### Problem to work on
Exclude every picture. Output verbatim the lines from the one containing "You are a GUI" to the end of the data.
════════════════════
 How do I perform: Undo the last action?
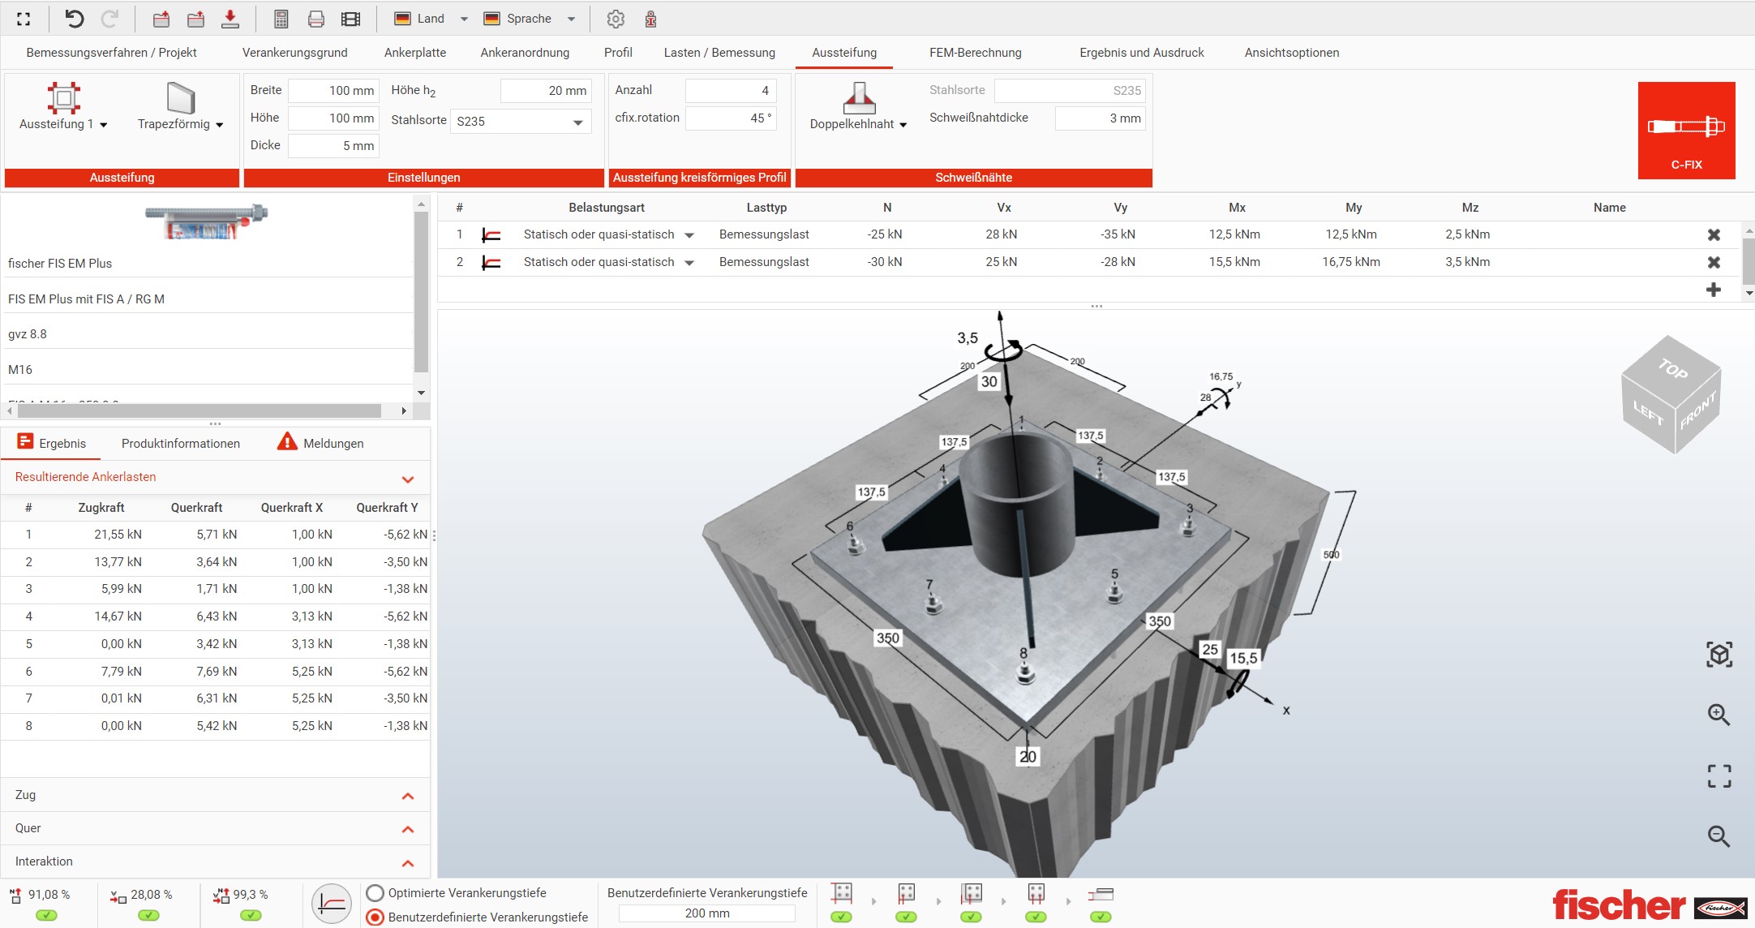tap(75, 19)
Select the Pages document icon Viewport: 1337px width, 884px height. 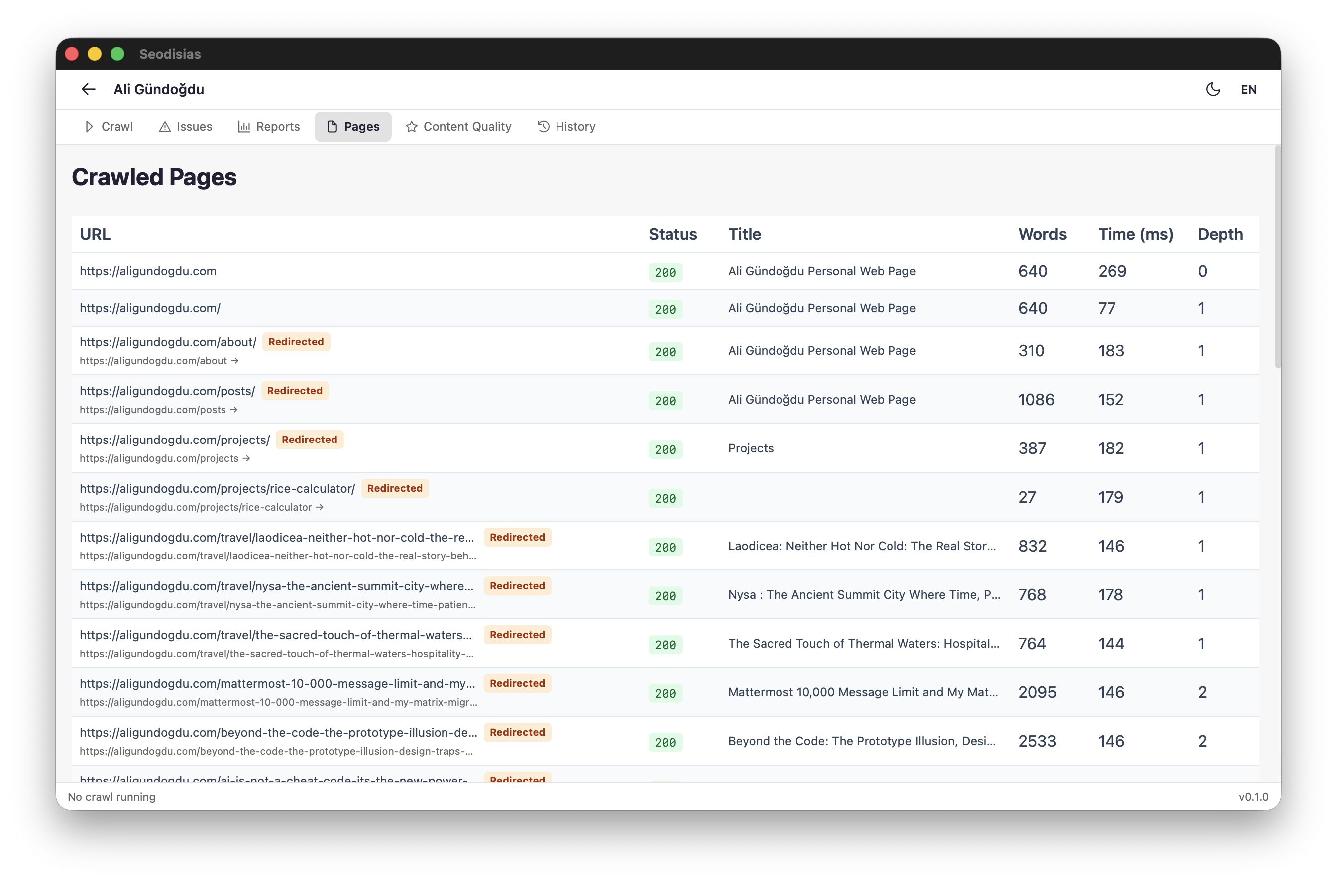332,126
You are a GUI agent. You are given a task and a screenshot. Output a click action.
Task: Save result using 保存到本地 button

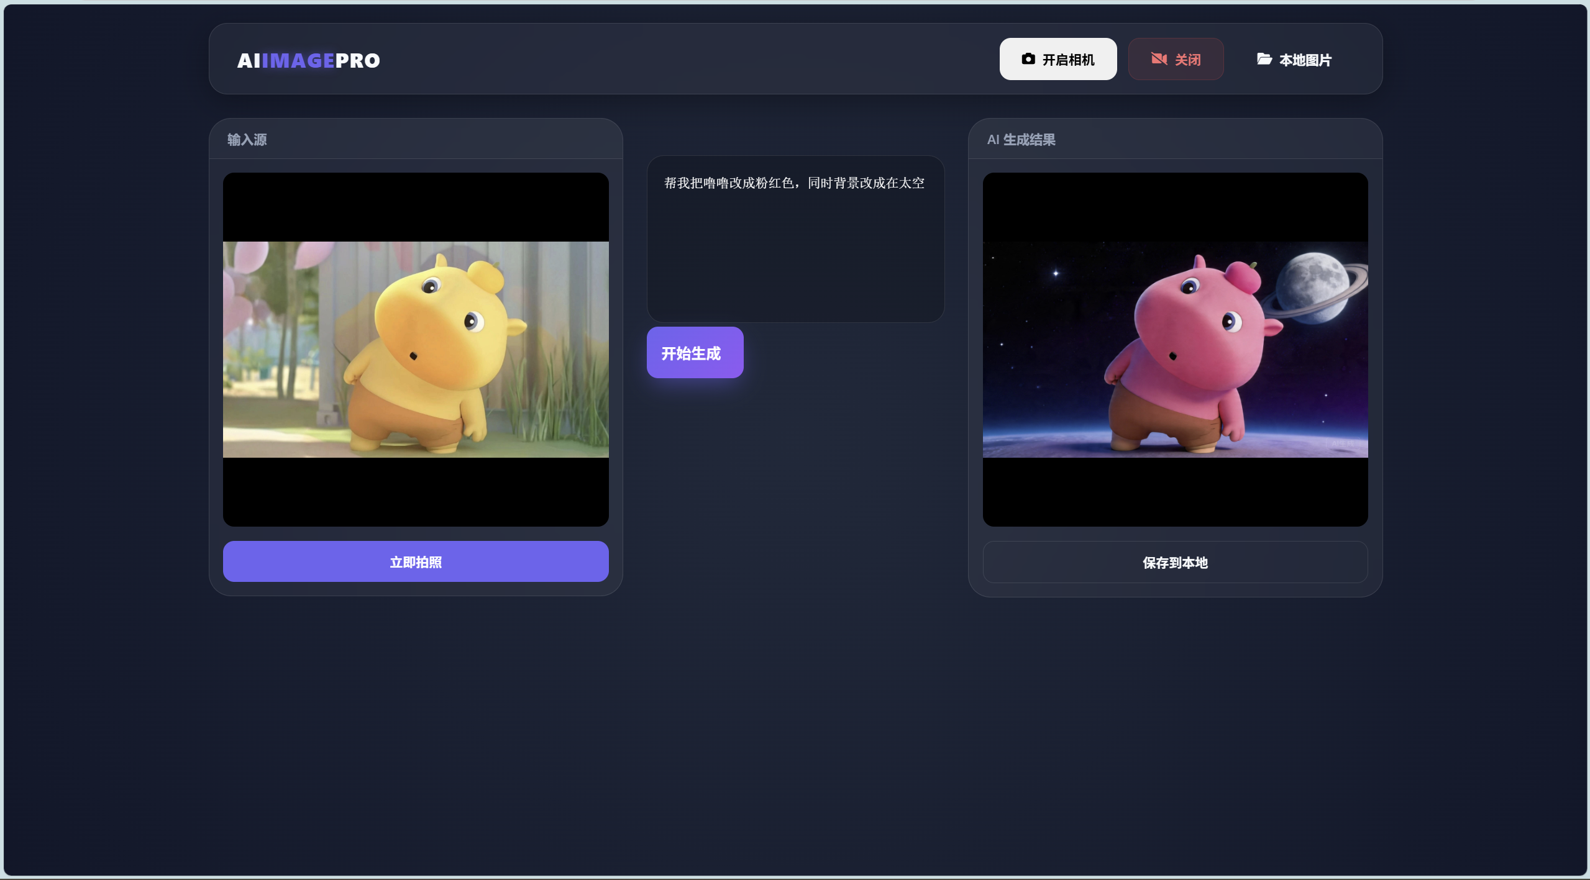pos(1174,562)
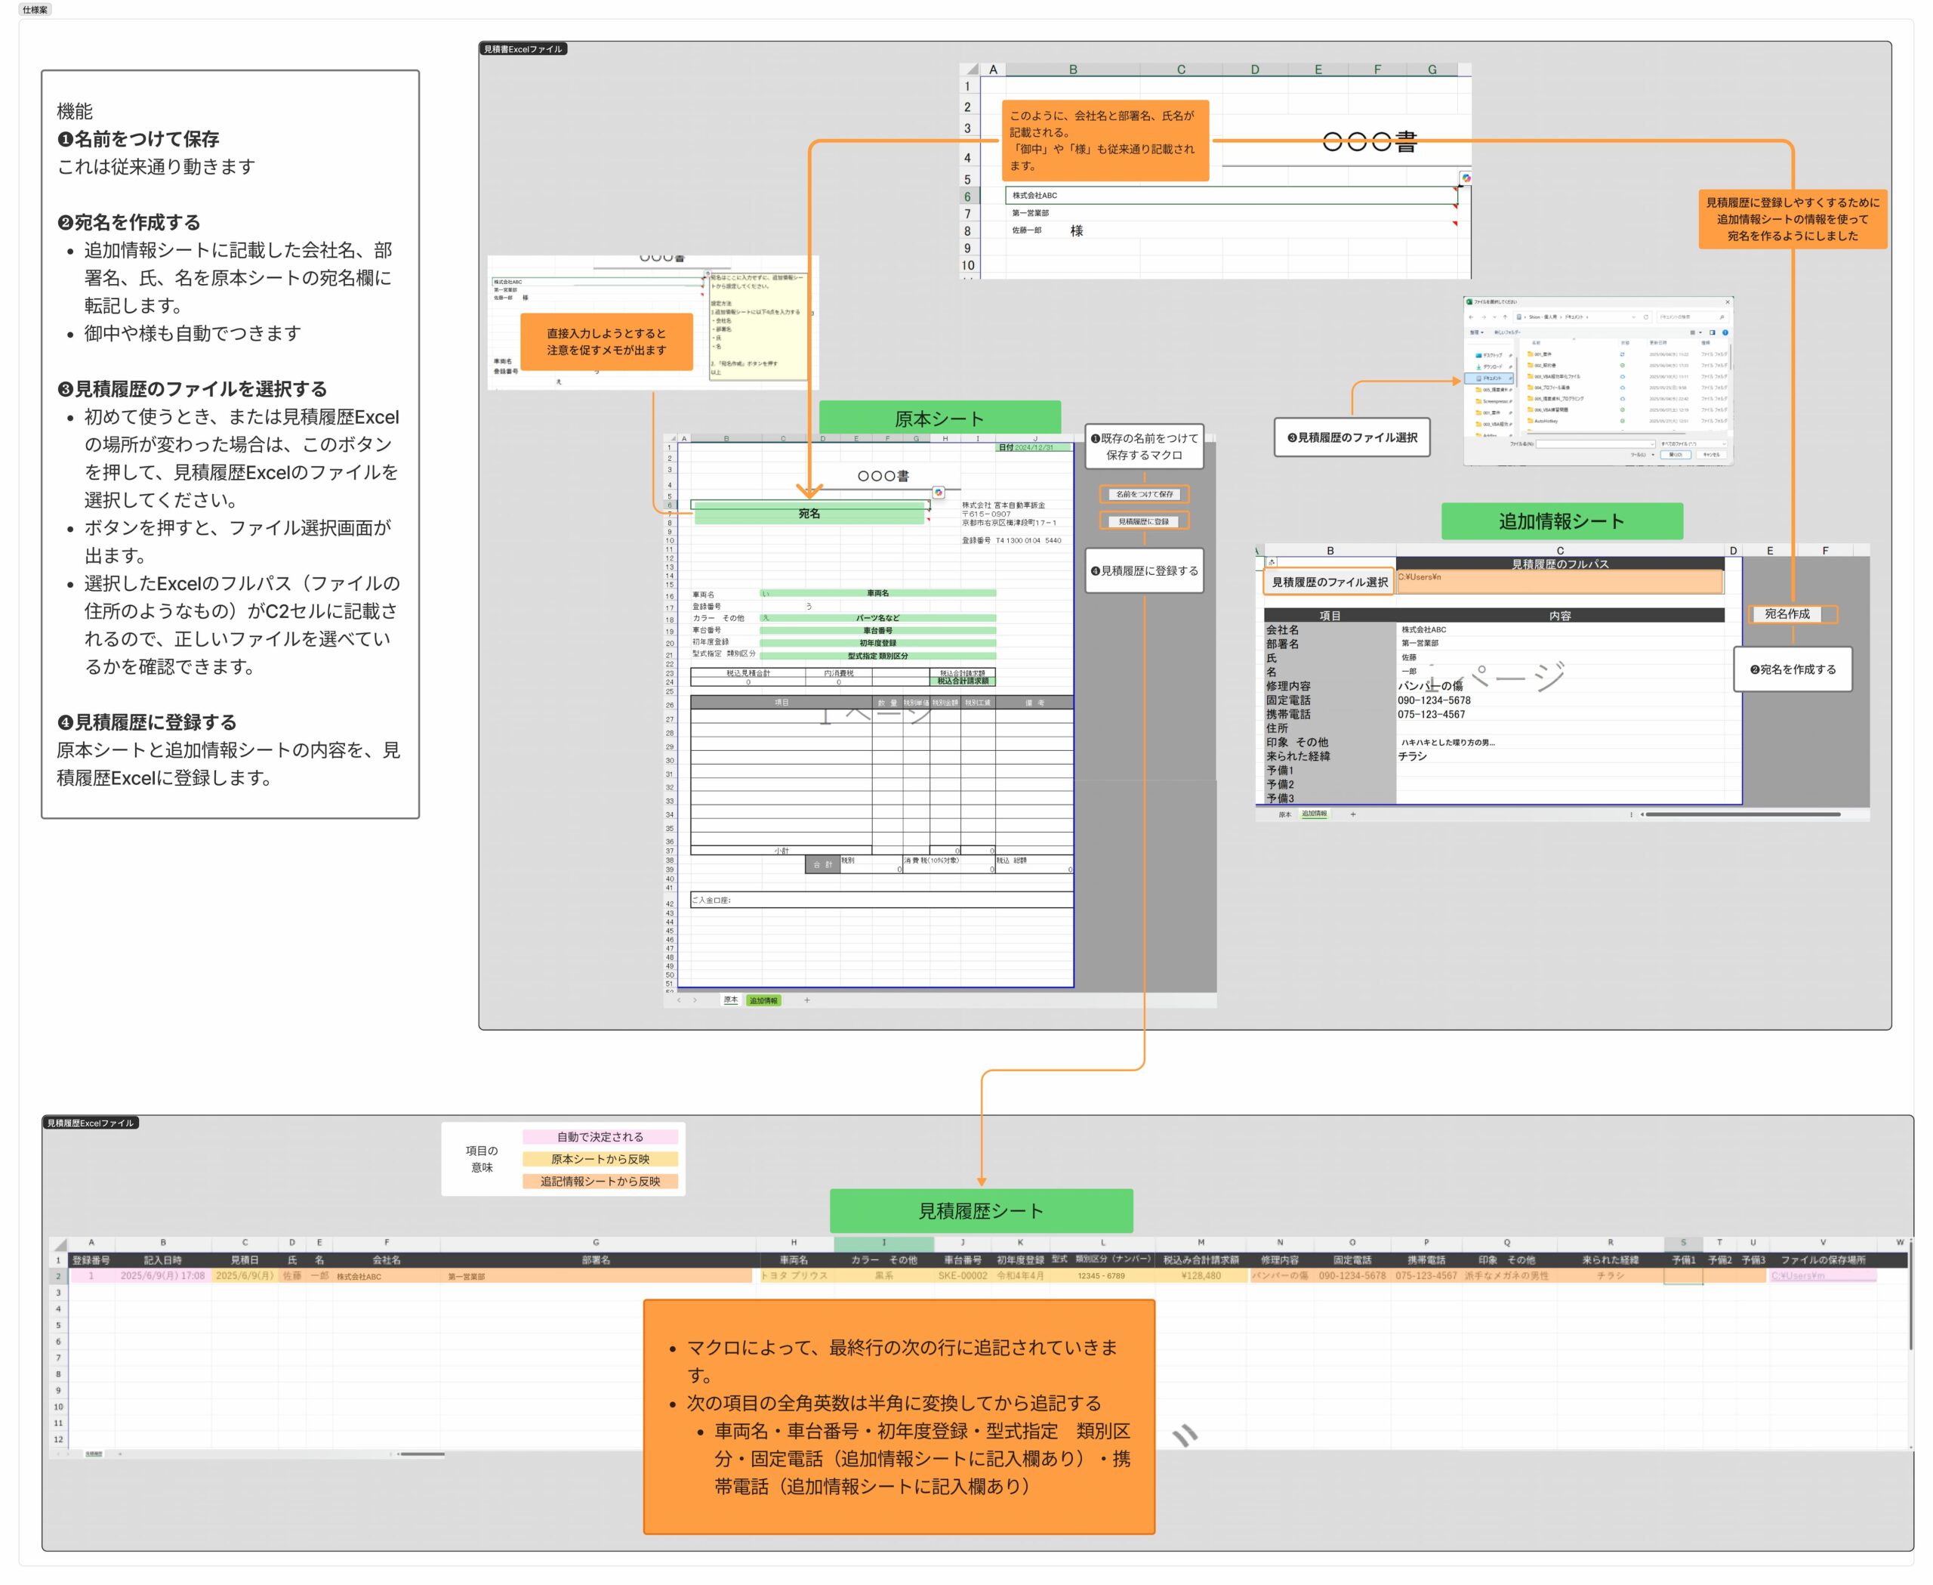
════════════════════
### Result of this task
You are a GUI agent. You are given a task and a screenshot. Output a click action.
Task: Save result using 保存到本地 button

pos(1174,562)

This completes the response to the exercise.